Proving a=b=2: Simple yet Annoying Homework Equation Solution

[Hurkyl]

Anything difficult here so as to go for the second derivative of f, instead?

I don't know -- the argument is imprecise enough that I can't tell if you've said anything correct!

e.g. I'm not sure what you might mean by "the rate of change of (x-1) w.r.t. the change of x" such that it is both something different than the corresponding thing for (x-2), and the difference could be said to be a constant angle.


The advantage to the derivative is that it turns everything into simple arithmetic -- one can eliminate (or drastically reduce) the need for imprecision, and it's usually much easier to spot and check all of the edge cases.


e.g. I could have just asserted f'(x) = 2/x - log(1 - 1/x) is positive on (2,+infty). After all, log(1-1/x) looks like -1/x, which is half the size of 2/x! But there is the edge case to consider -- is 2 really close enough to +infty for us to rely on that approximation?

I could try to puzzle it out, but it's so much easier and clearer (both to myself and for the reader) to simply observe that f''(x) = -(x-2)/(x² (x-1)) is somewhat more obviously negative on (2, +infty).

 

[Altabeh]

I don't know -- the argument is imprecise enough that I can't tell if you've said anything correct!

e.g. I'm not sure what you might mean by "the rate of change of (x-1) w.r.t. the change of x" such that it is both something different than the corresponding thing for (x-2), and the difference could be said to be a constant angle.


The advantage to the derivative is that it turns everything into simple arithmetic -- one can eliminate (or drastically reduce) the need for imprecision, and it's usually much easier to spot and check all of the edge cases.


e.g. I could have just asserted f'(x) = 2/x - log(1 - 1/x) is positive on (2,+infty). After all, log(1-1/x) looks like -1/x, which is half the size of 2/x! But there is the edge case to consider -- is 2 really close enough to +infty for us to rely on that approximation?

I could try to puzzle it out, but it's so much easier and clearer (both to myself and for the reader) to simply observe that f''(x) = -(x-2)/(x² (x-1)) is somewhat more obviously negative on (2, +infty).

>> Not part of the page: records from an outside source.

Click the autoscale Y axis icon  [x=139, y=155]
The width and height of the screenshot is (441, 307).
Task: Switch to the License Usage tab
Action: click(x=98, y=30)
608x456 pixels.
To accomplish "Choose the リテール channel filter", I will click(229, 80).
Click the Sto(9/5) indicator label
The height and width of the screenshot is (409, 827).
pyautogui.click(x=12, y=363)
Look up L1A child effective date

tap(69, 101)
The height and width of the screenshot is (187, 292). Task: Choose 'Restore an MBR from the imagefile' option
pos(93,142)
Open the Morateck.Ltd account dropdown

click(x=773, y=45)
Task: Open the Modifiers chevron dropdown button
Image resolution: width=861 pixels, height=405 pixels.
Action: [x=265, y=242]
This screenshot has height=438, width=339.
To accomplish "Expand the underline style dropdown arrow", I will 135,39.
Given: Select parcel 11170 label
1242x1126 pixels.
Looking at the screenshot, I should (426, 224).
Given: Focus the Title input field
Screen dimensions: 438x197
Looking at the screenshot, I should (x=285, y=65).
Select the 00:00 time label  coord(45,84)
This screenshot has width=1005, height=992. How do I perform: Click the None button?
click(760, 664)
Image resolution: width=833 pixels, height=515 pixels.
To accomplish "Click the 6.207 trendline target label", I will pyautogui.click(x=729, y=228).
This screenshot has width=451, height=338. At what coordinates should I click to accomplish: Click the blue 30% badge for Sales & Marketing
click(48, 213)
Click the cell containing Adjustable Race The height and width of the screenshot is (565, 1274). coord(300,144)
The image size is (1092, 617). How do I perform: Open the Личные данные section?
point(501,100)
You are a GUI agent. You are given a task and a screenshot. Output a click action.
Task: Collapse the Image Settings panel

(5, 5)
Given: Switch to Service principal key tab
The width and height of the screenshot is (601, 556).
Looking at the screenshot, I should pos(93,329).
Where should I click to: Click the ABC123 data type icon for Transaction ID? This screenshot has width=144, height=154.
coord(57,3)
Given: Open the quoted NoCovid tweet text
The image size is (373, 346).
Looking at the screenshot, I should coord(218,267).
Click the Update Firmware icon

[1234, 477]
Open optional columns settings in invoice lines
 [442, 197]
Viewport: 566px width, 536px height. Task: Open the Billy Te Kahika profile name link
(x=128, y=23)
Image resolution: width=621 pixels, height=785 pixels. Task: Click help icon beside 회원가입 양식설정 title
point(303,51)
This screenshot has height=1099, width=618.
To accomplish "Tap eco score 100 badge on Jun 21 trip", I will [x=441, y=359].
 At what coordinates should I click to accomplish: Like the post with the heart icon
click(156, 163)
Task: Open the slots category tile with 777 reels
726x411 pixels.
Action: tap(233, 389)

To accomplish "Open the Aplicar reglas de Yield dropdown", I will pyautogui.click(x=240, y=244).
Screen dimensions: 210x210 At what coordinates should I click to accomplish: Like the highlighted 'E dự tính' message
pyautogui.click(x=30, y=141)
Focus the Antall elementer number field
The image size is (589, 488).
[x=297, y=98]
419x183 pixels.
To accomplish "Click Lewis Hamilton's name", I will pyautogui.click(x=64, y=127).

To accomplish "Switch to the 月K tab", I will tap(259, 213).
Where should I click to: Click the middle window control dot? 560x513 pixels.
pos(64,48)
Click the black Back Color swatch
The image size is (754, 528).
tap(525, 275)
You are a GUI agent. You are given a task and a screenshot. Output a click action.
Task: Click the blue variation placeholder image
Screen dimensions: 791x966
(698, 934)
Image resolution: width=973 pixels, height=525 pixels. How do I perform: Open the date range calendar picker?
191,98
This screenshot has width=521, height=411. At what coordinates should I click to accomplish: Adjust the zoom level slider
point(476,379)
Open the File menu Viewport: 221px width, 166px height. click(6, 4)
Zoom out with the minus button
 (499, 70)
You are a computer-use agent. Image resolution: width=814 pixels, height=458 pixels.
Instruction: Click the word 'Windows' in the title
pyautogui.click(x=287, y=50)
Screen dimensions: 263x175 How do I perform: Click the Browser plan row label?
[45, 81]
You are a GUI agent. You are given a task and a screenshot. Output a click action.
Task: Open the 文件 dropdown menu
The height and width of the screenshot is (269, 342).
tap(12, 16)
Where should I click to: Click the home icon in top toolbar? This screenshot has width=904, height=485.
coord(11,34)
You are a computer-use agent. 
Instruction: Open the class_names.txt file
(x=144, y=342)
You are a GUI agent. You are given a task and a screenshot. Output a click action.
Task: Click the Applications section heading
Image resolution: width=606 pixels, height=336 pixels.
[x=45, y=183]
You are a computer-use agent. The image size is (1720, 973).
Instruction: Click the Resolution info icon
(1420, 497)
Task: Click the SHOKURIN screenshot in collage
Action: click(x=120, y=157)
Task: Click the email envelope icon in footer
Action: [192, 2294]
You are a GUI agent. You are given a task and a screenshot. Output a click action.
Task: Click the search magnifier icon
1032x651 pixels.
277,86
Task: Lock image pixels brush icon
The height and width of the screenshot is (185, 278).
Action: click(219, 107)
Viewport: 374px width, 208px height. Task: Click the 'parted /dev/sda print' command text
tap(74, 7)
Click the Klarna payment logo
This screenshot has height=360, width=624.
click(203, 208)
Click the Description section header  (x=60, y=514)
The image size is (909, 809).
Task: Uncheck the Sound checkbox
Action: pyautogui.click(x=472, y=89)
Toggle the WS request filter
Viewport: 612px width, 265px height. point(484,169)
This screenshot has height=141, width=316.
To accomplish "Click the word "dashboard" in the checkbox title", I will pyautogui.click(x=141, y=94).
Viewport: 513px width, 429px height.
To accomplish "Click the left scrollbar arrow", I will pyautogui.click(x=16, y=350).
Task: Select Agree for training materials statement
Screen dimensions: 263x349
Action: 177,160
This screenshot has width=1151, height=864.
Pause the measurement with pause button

I think you got me wrong. If something sounds meaningless to you, I assume, it is not false or "imprecise" in any sense. What I meant is that, simply, while the slopes of x-1 and x-2 are the same, but the first one lies above the latter one, so x-1 always is greater than x-2 by a constant difference. (Maybe I was blurry or evern wrong on this one in my early post.) And about log(x-1) and log(x) which everything about the growth of f(x) depends only on 'em... these two for x>=2 are again in a similar situation as log(x) lies right above log(x-1) but not by a varying difference (as x-->oo log(x)=log(x-1)) and since they are "strictly increasing" as are x-1 and x-2, so by analogy, you can see that linear functions are faster than logarithms in their growth, so (x-1)*log(x-1) is ALWAYS larger than (x-2)*log(x) for x>=2, so strictly increasing. This, I think, would shed more light on the whole problem besides your mathematical reasoning.

Anyways, I must say that your idea of proof is brilliant...
AB

 

[Hurkyl]

Maybe that will click if I spend some time thinking it through.



I can't claim credit for discovering my method of proof -- I actually think it's a standard trick that, for some reason, isn't really made to sink in after your first calculus class.

It's useful enough that it's usually one of the first few things I try on a problem like this. Though, as it turns out, in this particular case, I computed everything because I was trying to "graph" the function. (I don't have a calculator handy)

I use scare quotes because I didn't actually plot it -- I just wanted broad strokes like "f''(x) is increasing from -infty to 0 over (2, +infty)".